Breeze-7B-Instruct-v0_1
Property | Value |
---|---|
Parameter Count | 7.49B |
Model Type | Causal decoder-only transformer |
License | Apache 2.0 |
Paper | Technical Report |
Context Length | 8k tokens |
What is Breeze-7B-Instruct-v0_1?
Breeze-7B-Instruct-v0_1 is an instruction-tuned language model developed by MediaTek Research, specifically designed to excel at Traditional Chinese language tasks while maintaining strong English capabilities. Built upon Mistral-7B, it features an expanded vocabulary of 62,000 tokens (30,000 more than the base model) to better handle Traditional Chinese characters, resulting in twice the inference speed for Chinese text processing.
Implementation Details
The model utilizes a causal decoder-only transformer architecture and implements several technical innovations to enhance its performance. It supports BF16 precision and can be accelerated using Flash Attention 2 for optimal inference speed.

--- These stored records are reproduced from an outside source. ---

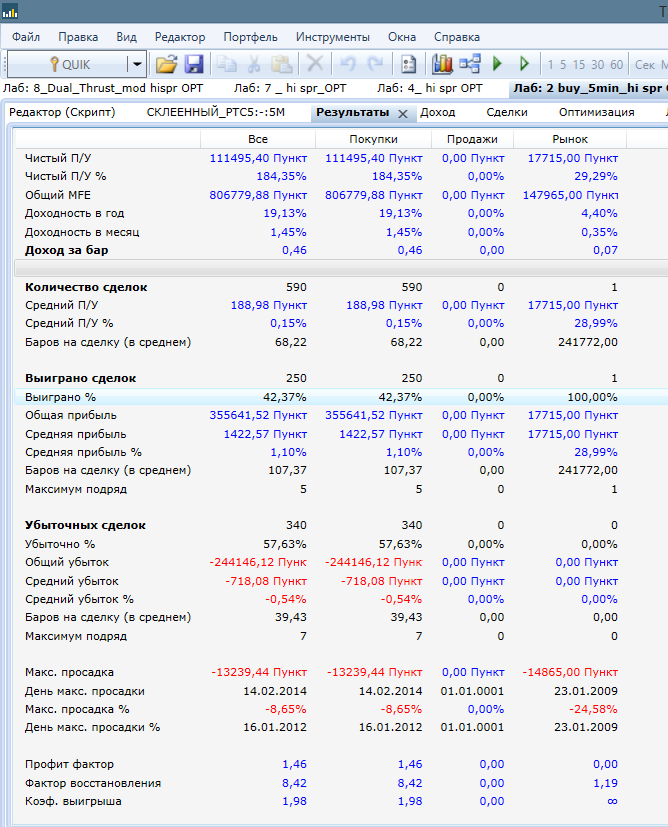Screen dimensions: 668x827
Task: Open the Инструменты menu
Action: pos(333,37)
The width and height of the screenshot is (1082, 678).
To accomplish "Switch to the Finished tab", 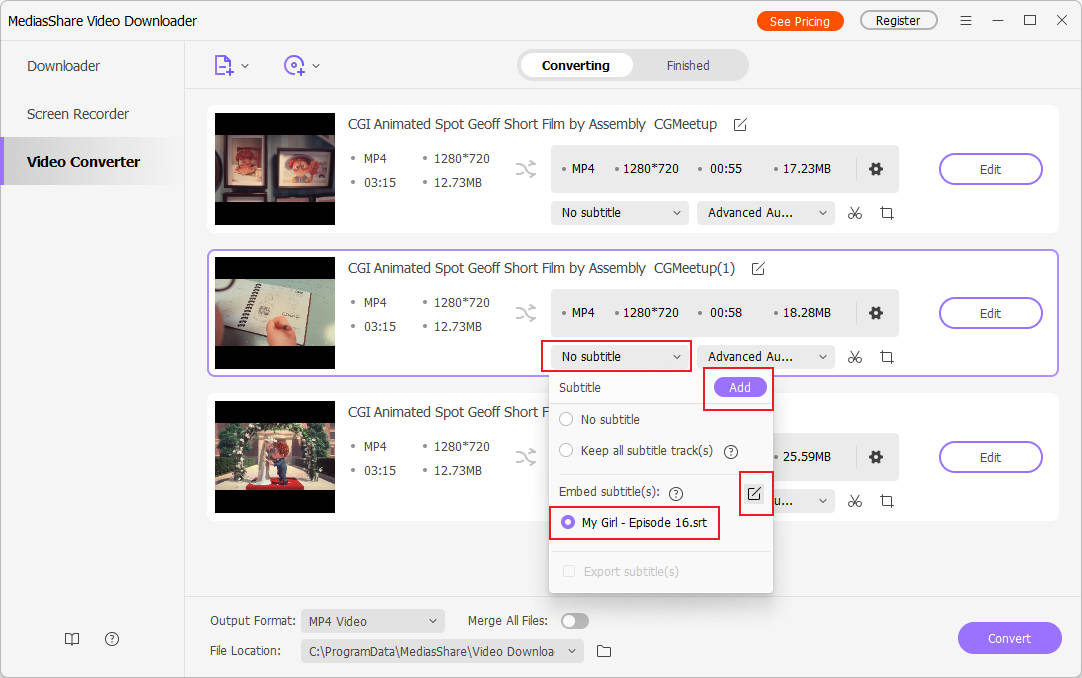I will (x=688, y=66).

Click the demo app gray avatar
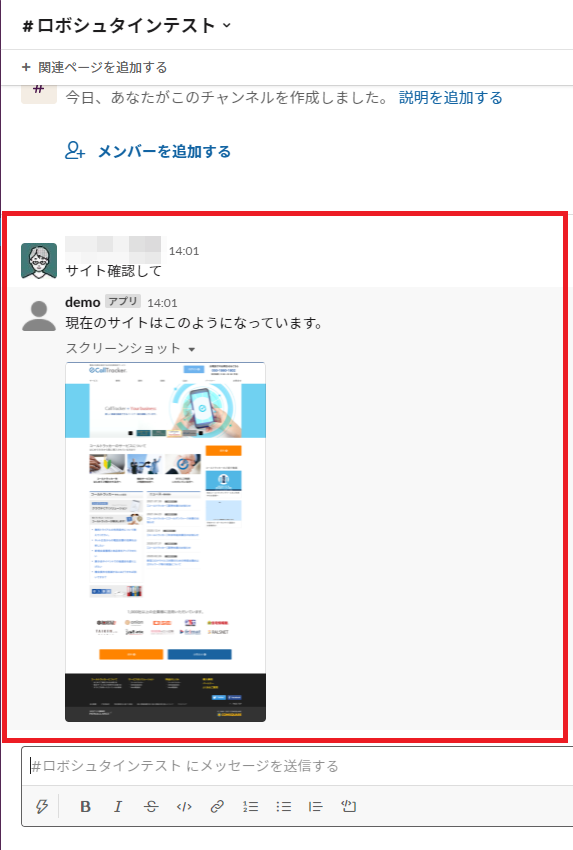click(39, 315)

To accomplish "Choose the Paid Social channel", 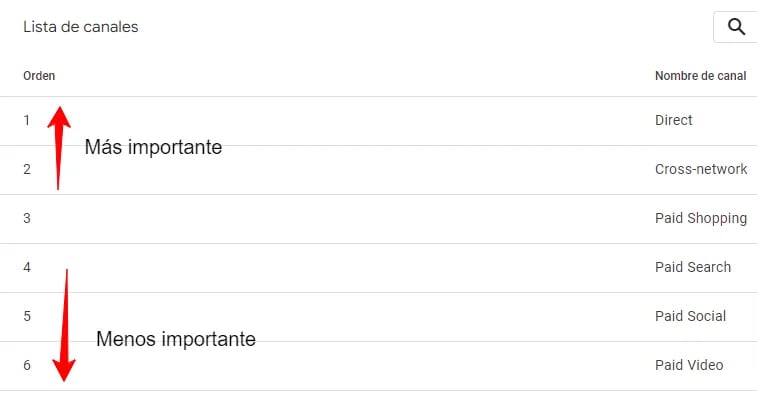I will click(x=690, y=316).
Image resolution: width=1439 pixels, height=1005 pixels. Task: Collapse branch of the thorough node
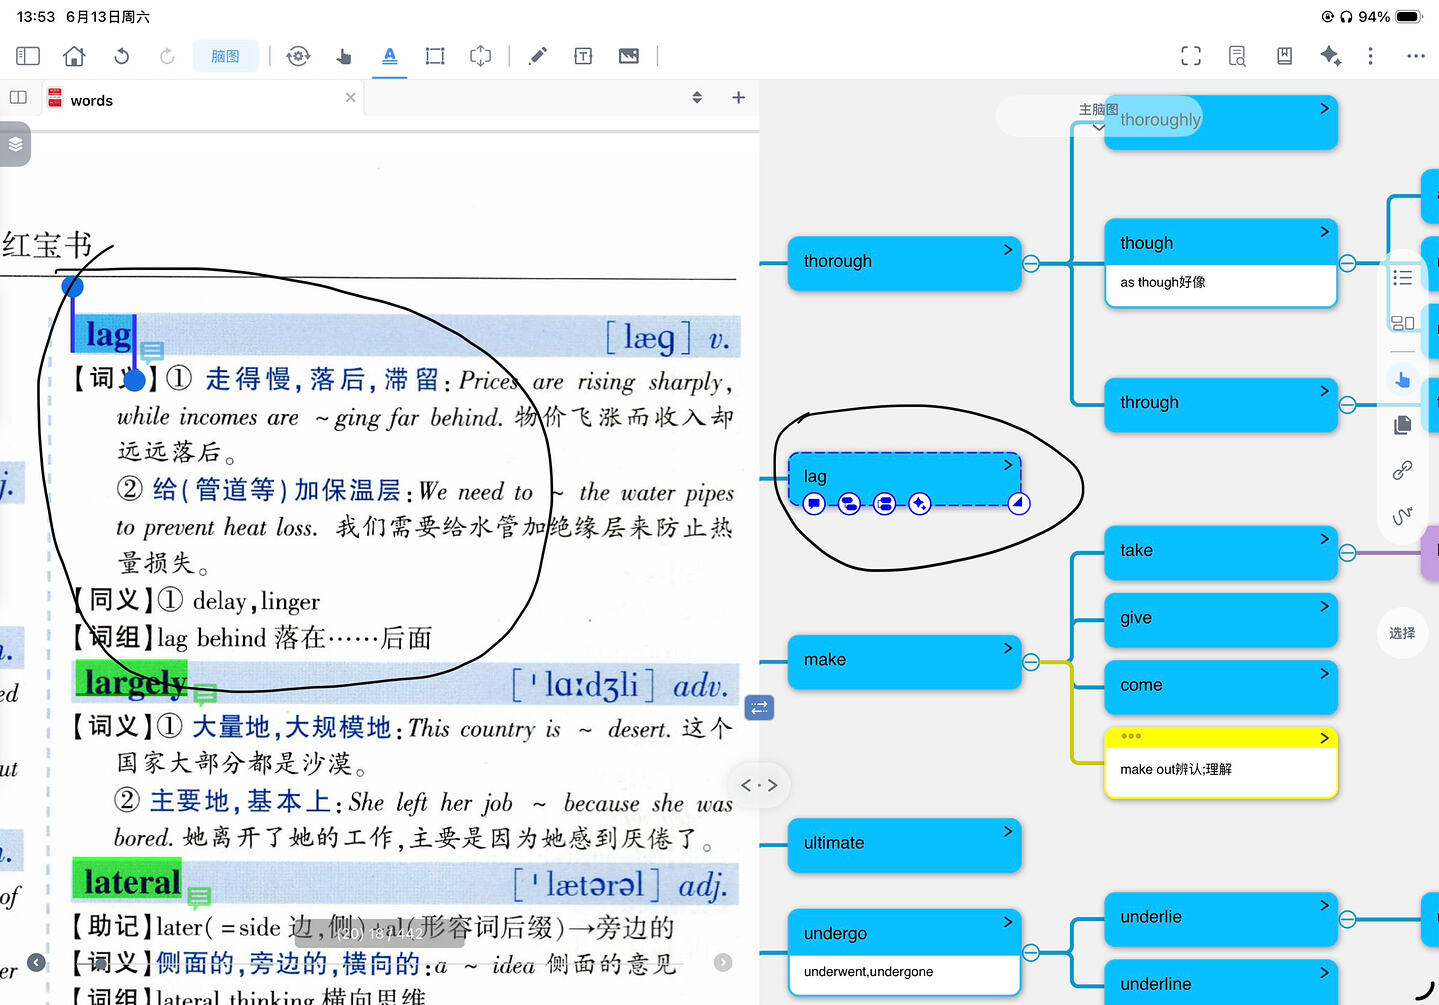tap(1031, 264)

- Expanded vocabulary dictionary (62k tokens) optimized for Traditional Chinese
- 8k token context window
- Multi-turn dialogue support
- Built on Mistral-7B architecture with significant modifications
Core Capabilities
- Strong performance in both Traditional Chinese and English benchmarks
- Efficient inference with 2x speed for Chinese text compared to base models
- Excels in Q&A, RAG, multi-round chat, and summarization tasks
- Competitive MT-Bench scores (5.7 for Traditional Chinese, 7.1 for English)
- Enhanced performance in TMMLU+ and other Traditional Chinese benchmarks
Frequently Asked Questions
Q: What makes this model unique?
The model's expanded vocabulary and optimization for Traditional Chinese, combined with maintaining strong English capabilities, sets it apart. It achieves faster inference speeds while delivering competitive performance across various benchmarks.
Q: What are the recommended use cases?
The model is particularly well-suited for Traditional Chinese language tasks, including question-answering, chat applications, summarization, and RAG implementations. It's designed for production deployment with efficient inference capabilities.